* BRIEF *
Rewrite as a numbered list everything from the start of the rows down to the line containing "Action: point(1504,19)", both ends included, skipping blank lines and leaving out the pictures.

* EXTRACTED ENTRIES *
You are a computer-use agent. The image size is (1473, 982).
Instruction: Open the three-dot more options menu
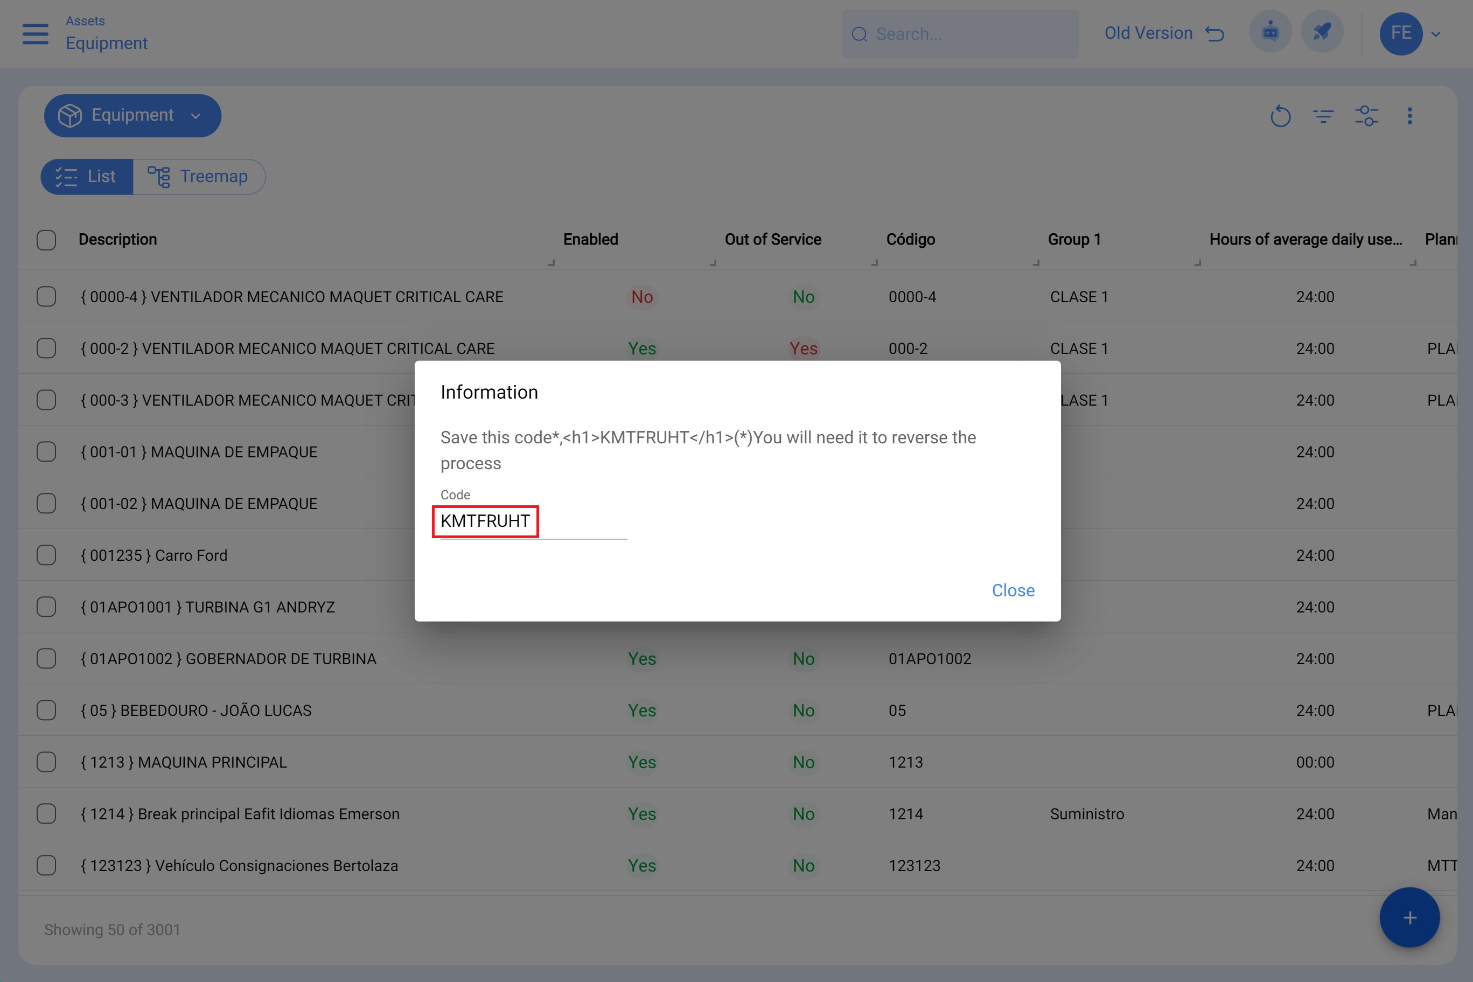pyautogui.click(x=1409, y=116)
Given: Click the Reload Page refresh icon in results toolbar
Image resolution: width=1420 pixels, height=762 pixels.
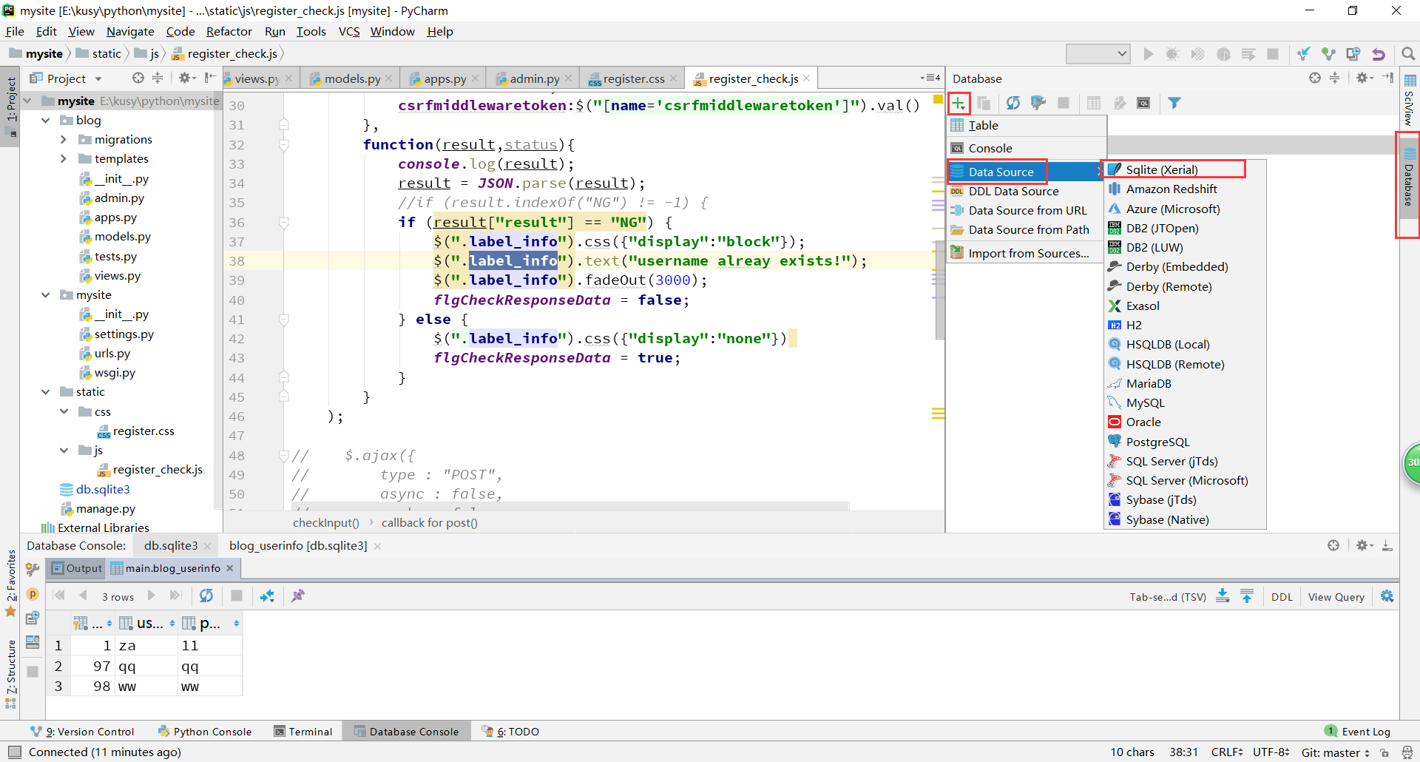Looking at the screenshot, I should 206,596.
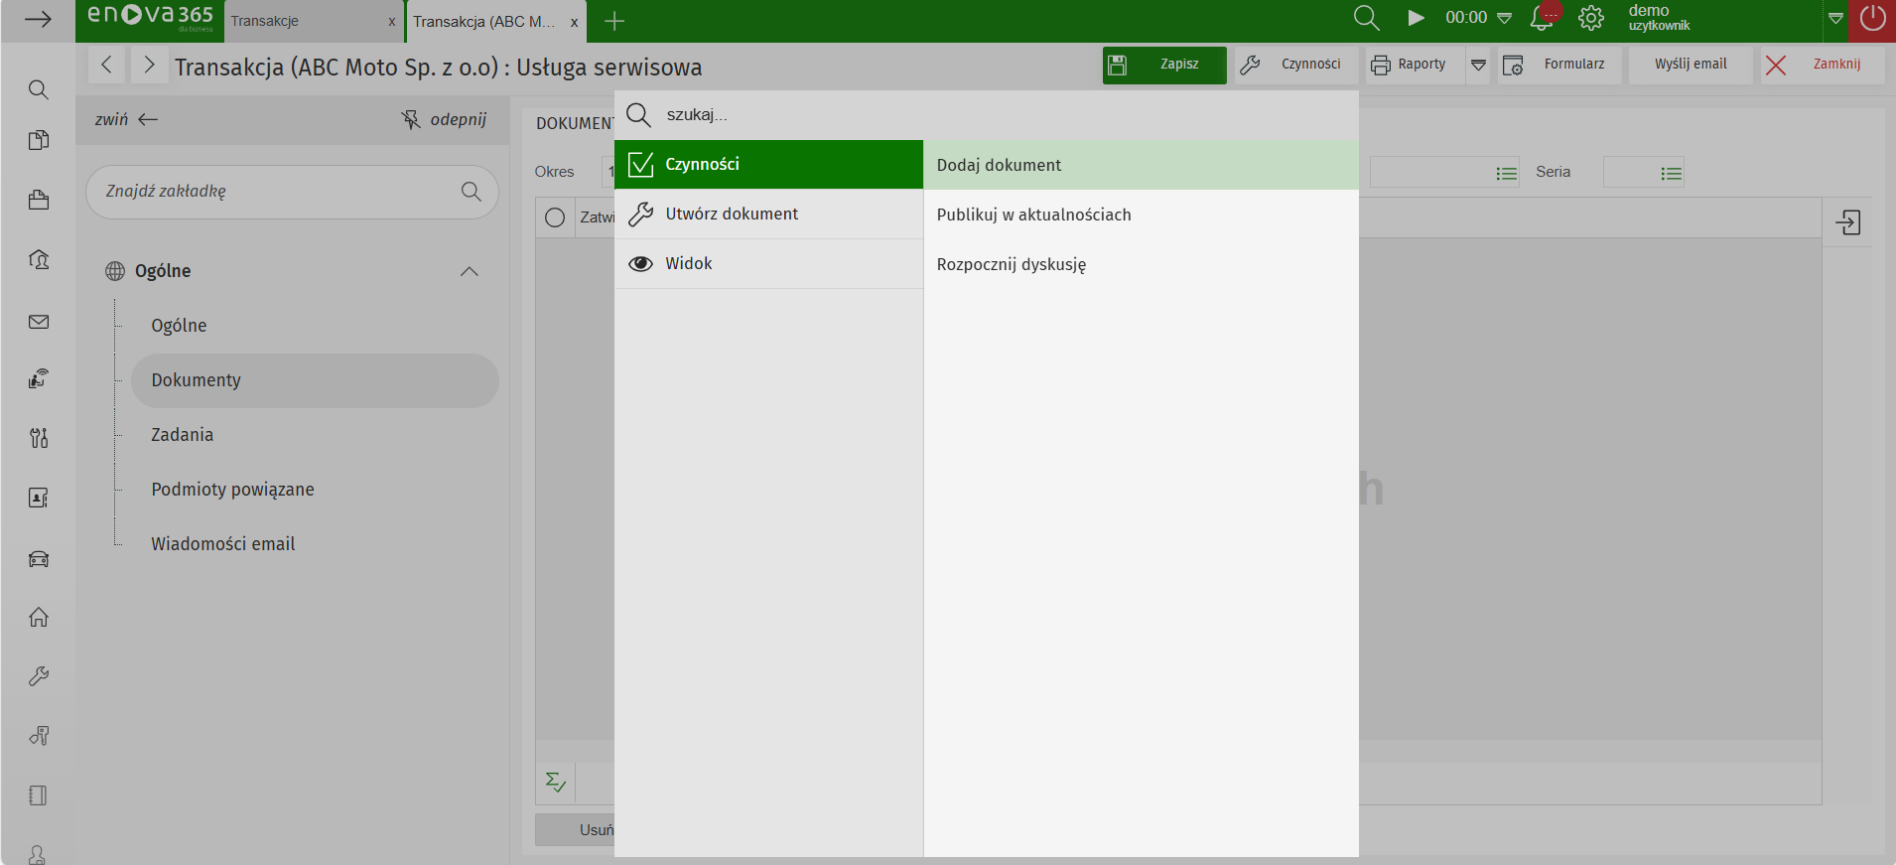The image size is (1896, 865).
Task: Expand the timer dropdown arrow next to 00:00
Action: point(1504,19)
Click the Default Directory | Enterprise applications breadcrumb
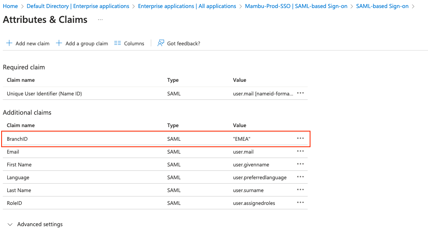The height and width of the screenshot is (241, 428). (77, 6)
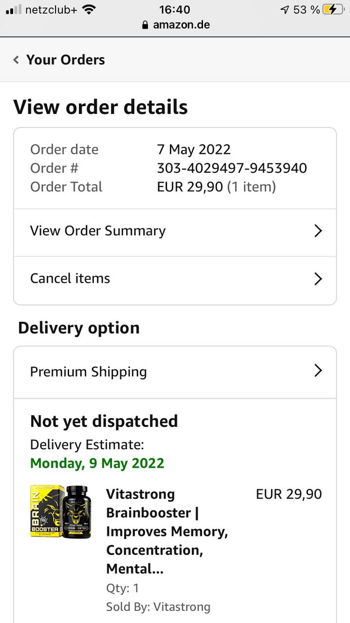This screenshot has height=623, width=350.
Task: Tap the Monday, 9 May 2022 delivery estimate
Action: click(x=97, y=463)

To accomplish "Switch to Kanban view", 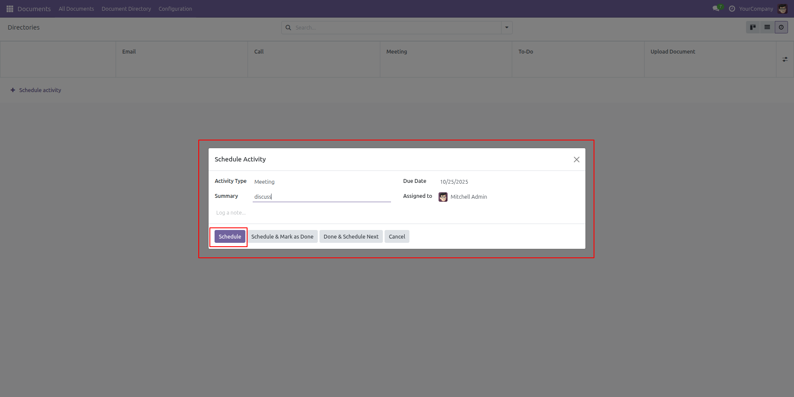I will (x=752, y=27).
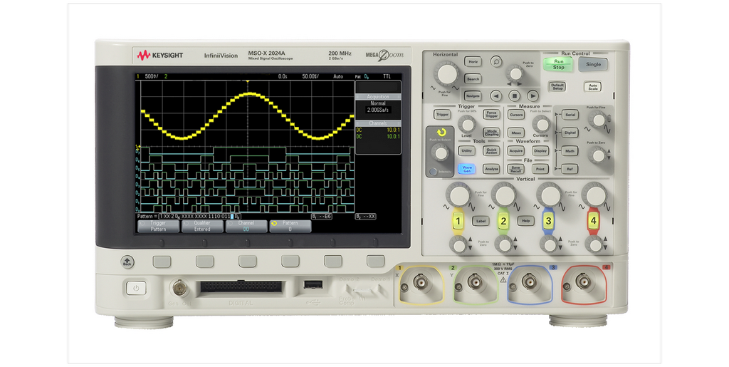Open the Qualifier Entered softkey menu
Viewport: 729px width, 367px height.
tap(202, 226)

* THE RESULT *
1. You are a computer-use agent. The image size is (1473, 982).
2. Instruction: Open the three-dot more options menu
3. pyautogui.click(x=1409, y=116)
4. Given: Click the Reload Page refresh icon in results toolbar
5. Image resolution: width=1420 pixels, height=762 pixels.
6. Looking at the screenshot, I should 206,596.
7. The image size is (1896, 865).
8. Task: Expand the timer dropdown arrow next to 00:00
9. Action: point(1504,19)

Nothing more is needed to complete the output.